[[ EXTRACTED INFORMATION, beginning ]]
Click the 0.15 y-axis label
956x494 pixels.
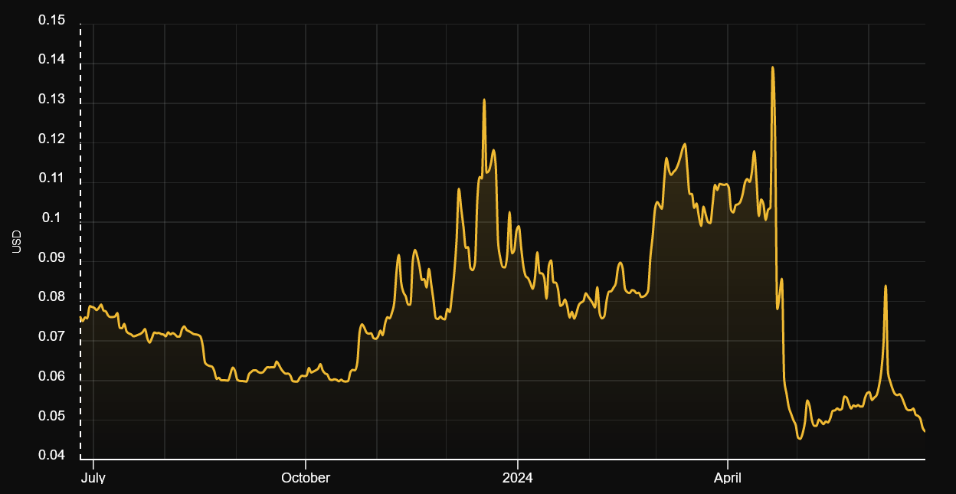click(51, 21)
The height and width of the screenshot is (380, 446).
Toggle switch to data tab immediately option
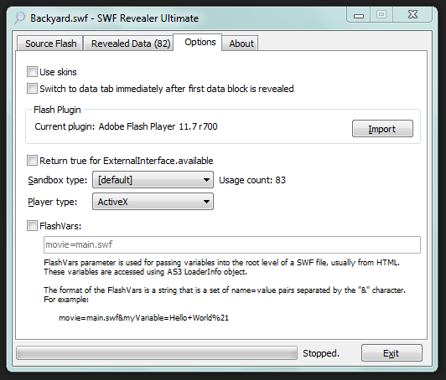[32, 89]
[[ EXTRACTED INFORMATION, end ]]
* **HOW TO COMPLETE THIS TASK**: Once the images are set aside, retype all of the material above exactly.

* **YOUR RESPONSE**:
Click the 0.15 y-axis label
956x494 pixels.
click(51, 21)
The height and width of the screenshot is (380, 446).
Toggle switch to data tab immediately option
[32, 89]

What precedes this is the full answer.